[Ocfs2-devel] [PATCH] ocfs2/dlm: return DLM_CANCELGRANT if the lock is on granted list and the operation is canceled

Thu Feb 14 02:28:13 PST 2019

On 2019/2/14 18:25, piaojun wrote:
> Hi Changwei,
> 
> On 2019/2/14 17:59, Changwei Ge wrote:
>> Hi Jun,
>>
>> On 2019/2/14 17:09, piaojun wrote:
>>> Hi Changwei,
>>>
>>> The problem can't be solved completely if clear ::cancel_pending in
>>> dlm_proxy_ast_handler, as AST will come at anytime just before
>>> ::cancel_pendig is set. If there is not any other better solutions,
>>> could we accept this patch? This bug is very harmful.
>>
>> Um, I am recalling the problem this patch is trying to address...
>> If I miss something, please let me know.
>>
>> I read the patch again, it seems that NODE3 finds a lock on its _grant list_ with ::cancel_pending set, which makes dlm insane.
>> Actually, I don't like patches addressing problems killing BUG checks as it keeps the whole software consistent with its original design.
>> With those BUG checks, we can add feature and fix bugs in an elegant way.
> 
> I also agree this.
> 
>>
>> As we the lock is *already granted*, why not just check ::cancel_pending and if it is set, clear it and then move the lock to
>> grant list since cancellation obviously cant work anymore.

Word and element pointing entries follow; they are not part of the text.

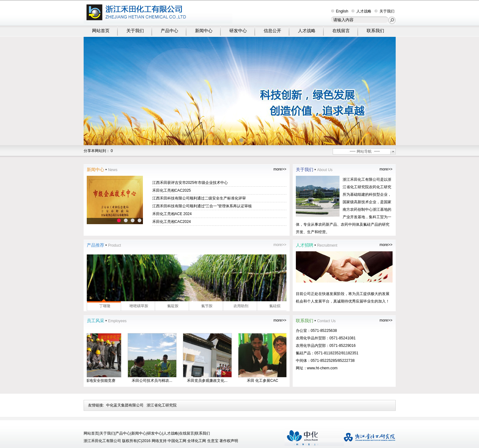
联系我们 (375, 31)
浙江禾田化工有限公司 (361, 180)
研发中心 (238, 31)
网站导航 (364, 151)
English (340, 11)
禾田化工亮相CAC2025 (172, 190)
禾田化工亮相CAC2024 (172, 222)
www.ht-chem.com (322, 368)
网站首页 (101, 31)
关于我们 (384, 11)
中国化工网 (177, 441)
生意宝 (213, 441)
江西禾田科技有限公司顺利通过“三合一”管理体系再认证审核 (202, 206)
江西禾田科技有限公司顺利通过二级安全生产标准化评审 (199, 198)
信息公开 (272, 31)
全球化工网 (197, 441)
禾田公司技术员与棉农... (154, 381)
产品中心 (169, 31)
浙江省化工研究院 (162, 405)
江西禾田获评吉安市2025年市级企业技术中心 (190, 183)
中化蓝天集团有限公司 (125, 405)
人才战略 (361, 11)
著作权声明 (229, 441)
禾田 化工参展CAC (265, 381)
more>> (280, 169)
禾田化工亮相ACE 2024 (172, 214)
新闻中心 (204, 31)
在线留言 (341, 31)
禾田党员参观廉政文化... (209, 381)
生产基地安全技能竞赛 (99, 381)
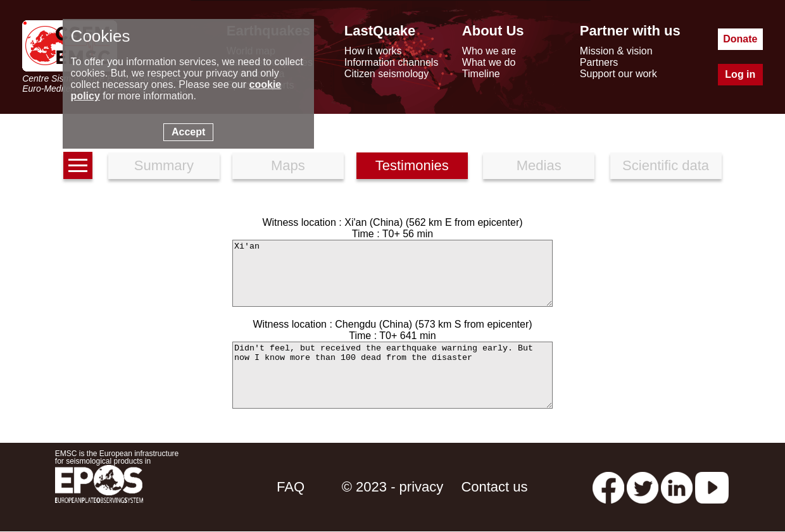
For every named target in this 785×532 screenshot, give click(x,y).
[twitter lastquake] (643, 486)
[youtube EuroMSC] (712, 486)
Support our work (619, 73)
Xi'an (392, 273)
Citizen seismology (386, 73)
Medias (539, 165)
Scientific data (665, 165)
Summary (164, 165)
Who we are (489, 51)
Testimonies (412, 165)
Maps (288, 165)
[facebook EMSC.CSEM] (608, 486)
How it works (373, 51)
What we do (489, 62)
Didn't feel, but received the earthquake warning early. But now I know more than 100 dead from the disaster (392, 375)
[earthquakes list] (78, 165)
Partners (599, 62)
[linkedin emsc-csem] (677, 486)
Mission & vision (616, 51)
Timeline (481, 73)
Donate (740, 39)
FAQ (291, 486)
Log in (740, 74)
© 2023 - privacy (392, 486)
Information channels (391, 62)
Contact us (494, 486)
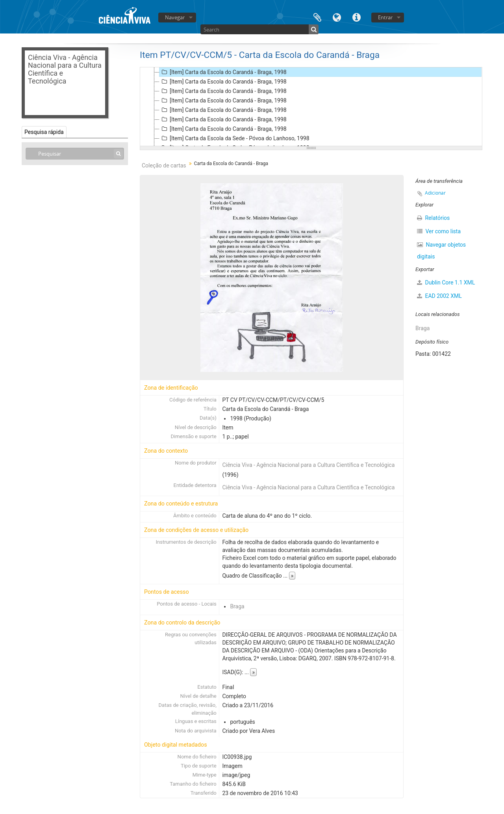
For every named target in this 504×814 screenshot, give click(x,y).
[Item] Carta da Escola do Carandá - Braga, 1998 (223, 72)
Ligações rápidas (357, 17)
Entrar (385, 17)
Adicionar (435, 193)
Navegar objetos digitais (441, 251)
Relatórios (433, 218)
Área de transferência (317, 17)
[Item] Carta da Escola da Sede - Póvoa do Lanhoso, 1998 (234, 138)
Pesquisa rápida (44, 132)
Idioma (337, 17)
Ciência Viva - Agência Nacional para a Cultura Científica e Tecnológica (308, 465)
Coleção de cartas (164, 165)
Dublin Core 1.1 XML (446, 282)
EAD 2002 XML (439, 296)
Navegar (175, 17)
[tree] (311, 107)
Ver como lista (439, 231)
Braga (237, 606)
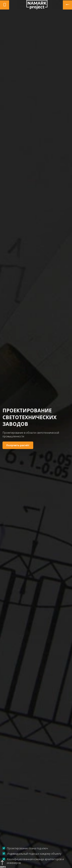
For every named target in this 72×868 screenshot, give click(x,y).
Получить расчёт (18, 445)
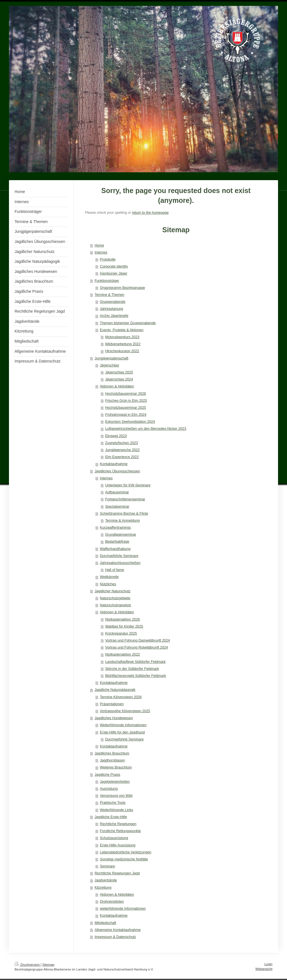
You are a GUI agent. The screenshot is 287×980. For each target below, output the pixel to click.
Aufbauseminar (117, 492)
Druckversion (27, 964)
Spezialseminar (117, 506)
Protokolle (107, 259)
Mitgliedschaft (105, 923)
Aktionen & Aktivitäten (117, 386)
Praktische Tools (112, 803)
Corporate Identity (114, 266)
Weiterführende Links (116, 810)
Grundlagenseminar (121, 535)
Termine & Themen (109, 295)
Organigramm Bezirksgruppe (122, 288)
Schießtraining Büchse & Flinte (124, 514)
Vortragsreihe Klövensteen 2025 (125, 711)
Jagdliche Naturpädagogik (115, 690)
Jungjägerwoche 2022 (122, 450)
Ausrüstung (108, 789)
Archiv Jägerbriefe (114, 316)
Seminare (107, 866)
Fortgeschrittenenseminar (125, 499)
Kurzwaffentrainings (115, 528)
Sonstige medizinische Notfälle (124, 859)
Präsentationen (112, 704)
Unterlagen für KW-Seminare (128, 485)
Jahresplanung (111, 309)
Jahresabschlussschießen (120, 563)
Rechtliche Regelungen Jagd (117, 873)
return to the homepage (150, 213)
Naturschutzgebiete (115, 598)
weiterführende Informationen (123, 908)
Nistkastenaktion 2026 (122, 619)
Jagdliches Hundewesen (113, 718)
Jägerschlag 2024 (119, 379)
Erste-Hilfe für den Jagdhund (122, 732)
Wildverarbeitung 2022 (123, 344)
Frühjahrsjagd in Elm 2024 (126, 415)
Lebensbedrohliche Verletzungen (125, 852)
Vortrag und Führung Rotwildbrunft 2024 (136, 648)
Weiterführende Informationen (123, 725)
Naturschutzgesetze (115, 605)
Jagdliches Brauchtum (112, 753)
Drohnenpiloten (112, 902)
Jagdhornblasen (112, 760)
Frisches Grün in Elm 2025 (126, 401)
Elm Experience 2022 (122, 457)
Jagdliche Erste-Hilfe (111, 817)
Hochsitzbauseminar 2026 (126, 394)
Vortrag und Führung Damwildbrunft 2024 (137, 640)
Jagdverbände (105, 880)
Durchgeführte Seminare (119, 556)
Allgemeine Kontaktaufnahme (118, 930)
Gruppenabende (112, 302)
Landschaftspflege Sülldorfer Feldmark (135, 662)
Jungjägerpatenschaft (111, 358)
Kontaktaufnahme (113, 464)
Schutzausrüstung (114, 838)
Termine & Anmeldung (122, 520)
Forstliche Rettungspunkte (120, 831)
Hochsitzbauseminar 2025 (126, 407)
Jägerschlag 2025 (119, 372)
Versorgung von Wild (116, 795)
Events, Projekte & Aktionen (121, 330)
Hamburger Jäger (113, 274)
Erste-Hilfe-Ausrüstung (118, 845)
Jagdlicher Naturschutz (112, 591)
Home (99, 245)
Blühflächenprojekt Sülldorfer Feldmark (136, 676)
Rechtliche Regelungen (118, 824)
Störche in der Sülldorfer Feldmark (132, 669)
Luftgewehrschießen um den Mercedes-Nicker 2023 (145, 429)
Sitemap (48, 964)
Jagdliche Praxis (107, 775)
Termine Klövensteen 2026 (121, 697)
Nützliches (108, 584)
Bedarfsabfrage (117, 541)
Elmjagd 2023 (116, 436)
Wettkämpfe (109, 577)
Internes (101, 252)
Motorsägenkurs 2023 (122, 337)
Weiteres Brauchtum (116, 767)
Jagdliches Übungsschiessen (117, 471)
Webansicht (264, 969)
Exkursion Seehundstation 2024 (130, 422)
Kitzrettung (103, 888)
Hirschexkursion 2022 (122, 351)
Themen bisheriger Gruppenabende (128, 323)
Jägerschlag (109, 365)
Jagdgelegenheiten (115, 781)
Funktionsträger (107, 281)
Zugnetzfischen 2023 (121, 443)
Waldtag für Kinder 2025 (124, 626)
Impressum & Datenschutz (115, 937)
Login (268, 964)
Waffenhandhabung (115, 549)
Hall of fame (114, 570)
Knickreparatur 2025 (121, 633)
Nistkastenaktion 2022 (122, 654)
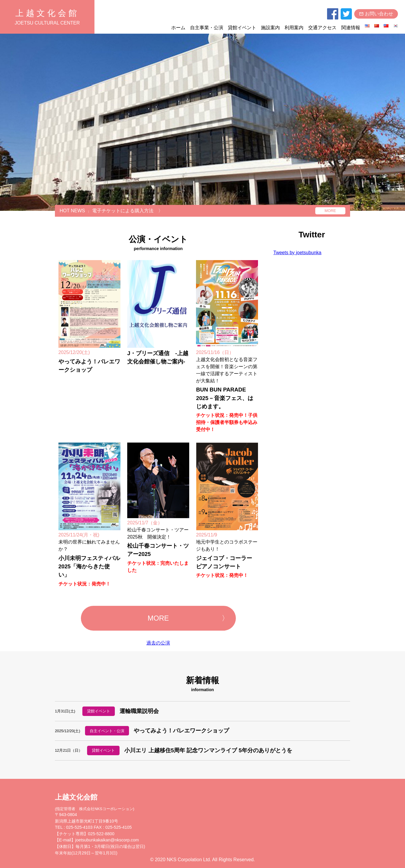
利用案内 (294, 27)
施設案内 (270, 27)
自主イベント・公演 (107, 731)
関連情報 (351, 27)
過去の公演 (158, 643)
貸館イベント (242, 27)
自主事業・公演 (207, 27)
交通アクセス (322, 27)
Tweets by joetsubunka (297, 252)
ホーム (178, 27)
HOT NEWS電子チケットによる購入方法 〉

And I think we even don't have to worry about dlm_send_remote_unlock_request()
>> since message sending will fail anyway, but function will return NORMAL as NODE1 was *dead* already.
>>
>>
>> I admit that the problem reported truly exists and should be solved but the method is not in my favor. :-)
>> I have several reasons for your reference:
>> 1) My biggest concern is we should not remove the BUG check ( BUG_ON(i != DLM_CONVERTING_LIST) ),
>>      because it might violate the original ocfs2/dlm design making following maintenance work hard.
>> 2) As for another patch from Jian, it can't use LVB to boost performance that single locking procedure.
>>
>> I am providing a draft code for you and Jian's reference.
>>
>> root at ubuntu16:/home/chge/linux[master]# git diff
>> diff --git a/fs/ocfs2/dlm/dlmast.c b/fs/ocfs2/dlm/dlmast.c
>> index 39831fc..812843b 100644
>> --- a/fs/ocfs2/dlm/dlmast.c
>> +++ b/fs/ocfs2/dlm/dlmast.c
>> @@ -372,8 +372,11 @@ int dlm_proxy_ast_handler(struct o2net_msg *msg, u32 len, void *data,
>>           head = &res->converting;
>>           lock = NULL;
>>           list_for_each_entry(lock, head, list) {
>> -               if (lock->ml.cookie == cookie)
>> +               if (lock->ml.cookie == cookie) {
>> +                       if (lock->cancel_pending)
>> +                               lock->cancel_pending = 0;
> 
> I'm afraid that there is a case lock->cancel_pending is not set yet in
> dlmunlock_common, so this problem still exist.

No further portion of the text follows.